You make more time for the people who matter.
Your relationships are far more important than any job title you’ll ever hold. During my unemployment, I began to spend more time with my aunt and my 94-year old grandmother. Daily lunches brought us even closer together, and our bond is currently stronger than ever.
Unemployment also strengthened my relationship with my girlfriend. We were both jobless at one point, and thus spent every waking moment together for three months. This of course is not recommended in the long-term, but for that period of time, it showed us that we could very well co-exist with each other and not drive each other crazy. Yes, unemployment can shed some much needed truth on your relationship with your significant other.
You discover new hobbies.
This one’s a no-brainer. Because your day doesn’t follow a rigid structure anymore, you get to try things that you never really had time for. I began Muay Thai and discovered the combat sport to be a perfect stress-release for all my pent-up frustrations. I also began to take the first steps in learning how to cook myself. I still haven’t made it a habit, but it feels great to know that I could feed myself if I wanted to. New habits like these might seem small, but they’re vital for your personal development.
You might miss corporate life… or realize you never liked it.
You know what they say, you don’t know what you’re missing until you lose it. During my freelance years, I discovered that I’m someone who needs some sort of imposed structure. Shockingly, I realized that I actually missed the 9-5 life; the discipline of waking up early every day and having to be somewhere gave me purpose. It became too mentally taxing as a freelancer to drag myself to a coffeeshop every morning at 9 am.
I also realized that I missed the social dynamics that my corporate life afforded me. We feed off our interactions with others, and spending so much time alone as a freelancer taught me to be grateful for the coworkers I used to see on a daily basis. Yes even the ones I never got along with.
You might hit rock bottom… and get back on your feet.
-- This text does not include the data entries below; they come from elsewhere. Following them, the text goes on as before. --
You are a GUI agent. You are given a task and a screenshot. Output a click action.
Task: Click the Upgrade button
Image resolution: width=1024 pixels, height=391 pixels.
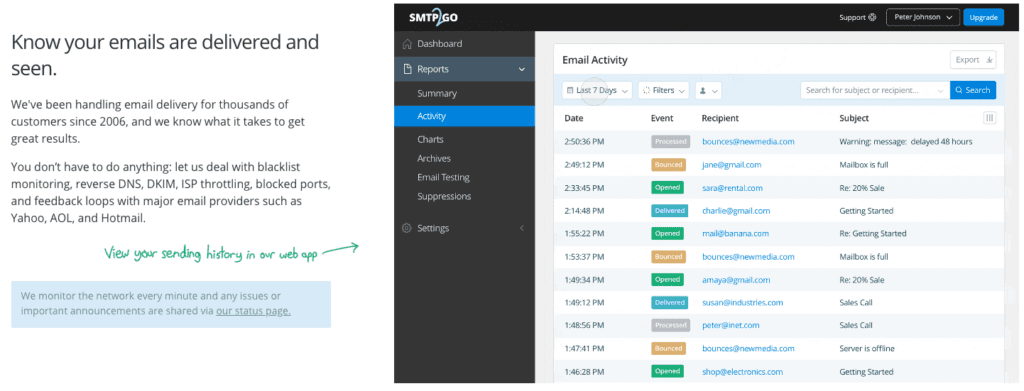click(x=984, y=18)
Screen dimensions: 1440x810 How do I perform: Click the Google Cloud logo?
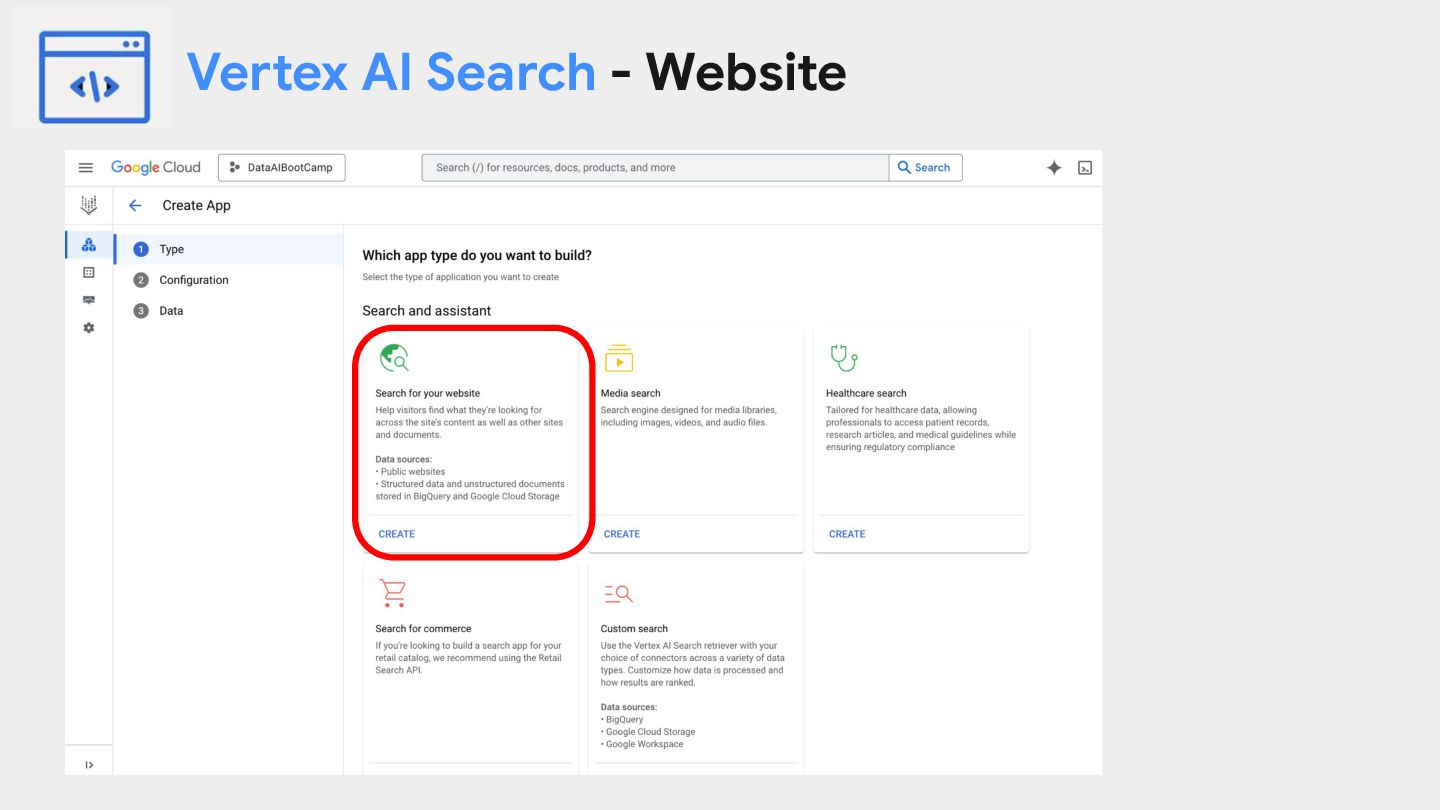tap(156, 167)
When I tell you I’ve learned a lot over the past two years, I’m not exaggerating. I’d experienced stress during my corporate years, but I’d never truly experienced anxiety before. Around nine months into unemployment (there was the occasional freelance job), I started getting anxious. My heart would start beating fast for no apparent reason and I would have trouble falling asleep. It got so bad that I would often dread going to bed at night for fear that I would never be able to doze off. Although I’d suffered through the loss of two parents at an early age, I’d never really experienced this feeling before. Therapy helped of course, but this brand new state was extremely hard to get used to. I eventually started to realize that anxiety was trying to nudge me towards finding what I really wanted to do in life. It was trying to help me find clarity. This was followed by a whole lot of soul-searching: I worked as a personal trainer for a year (and ultimately decided it wasn’t for me), I shifted focus to my website and tried to launch it as a business (still a work in progress), and I’ve concluded that I do miss the corporate world for the reasons above (I think…). As you can see, I’m not totally there yet, but working towards something has definitely improved my anxiety.
The sad reality is that we all tend to link our jobs to our personal worth. But who are you without your job? What is your true purpose? I’m not telling you to quit your job, but if you are currently suffering through unemployment, you can use this opportunity for a huge amount of self-growth. All you have to do is be open to it.